In amphibians, the trachea is normally extremely short, and leads directly into the lungs, without clear primary bronchi. A longer trachea is, however, found in some long-necked salamanders, and in caecilians. While there are irregular cartilagenous nodules on the amphibian trachea, these do not form the rings found in amniotes.
The word "trachea" is used to define a very different organ in invertebrates than in vertebrates. Insects have an open respiratory system made up of spiracles, tracheae, and tracheoles to transport metabolic gases to and from tissues. The distribution of spiracles can vary greatly among the many orders of insects, but in general each segment of the body can have only one pair of spiracles, each of which connects to an atrium and has a relatively large tracheal tube behind it. The tracheae are invaginations of the cuticular exoskeleton that branch (anastomose) throughout the body with diameters from only a few micrometres up to 0.8 mm. Diffusion of oxygen and carbon dioxide takes place across the walls of the smallest tubes, called tracheoles, which penetrate tissues and even indent individual cells. Gas may be conducted through the respiratory system by means of active ventilation or passive diffusion. Unlike vertebrates, insects do not generally carry oxygen in their haemolymph. This is one of the factors that may limit their size.
A tracheal tube may contain ridge-like circumferential rings of taenidia in various geometries such as loops or helices. Taenidia provide strength and flexibility to the trachea. In the head, thorax, or abdomen, tracheae may also be connected to air sacs. Many insects, such as grasshoppers and bees, which actively pump the air sacs in their abdomen, are able to control the flow of air through their body. In some aquatic insects, the tracheae exchange gas through the body wall directly, in the form of a gill, or function essentially as normal, via a plastron. Note that despite being internal, the tracheae of arthropods are lined with cuticular tissue and are shed during moulting (ecdysis).

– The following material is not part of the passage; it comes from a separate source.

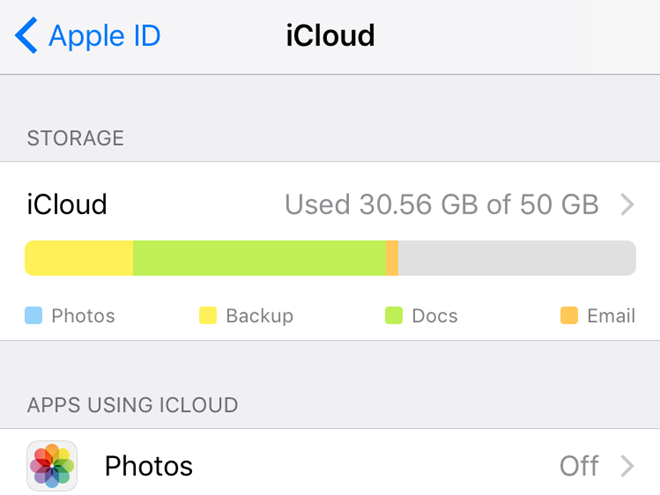
Task: Tap the iCloud page title
Action: [330, 37]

Between 2011 and 2014 Paolo Macchiarini of the Karolinska University Hospital performed eight operations in which he generated an artificial trachea from a person's stem cells; four of them at Karolinska, three in Russia, and one in Illinois. In January 2016 the Swedish television station Sveriges Television broadcast a three part documentary about Macchiarini that suggested that Macchiarini did not obtain informed consent from these people, six of whom died. Macchiraini had been a "media darling" and had been seen as a pioneer in the field. In February 2016 Karolinska announced it would not renew his contract when it expired in November 2016 and that it would open an investigation of Macchiarini's work and publications.
Several bioengineering approaches have been tested to repair and replace the trachea, indicating extraordinary difficulties in a successful graft due. A 2016 article cited the tremendous difficulties of tracheal revascularization as a major challenge to any form of tracheal replacement. The study also notes that on top of the revascularization issue, there is no evidence that using bone-marrow stem-cells on a de-cellularized native trachea or synthetic scaffold will induce airway tissue regeneration, and such a method remains hypothetical.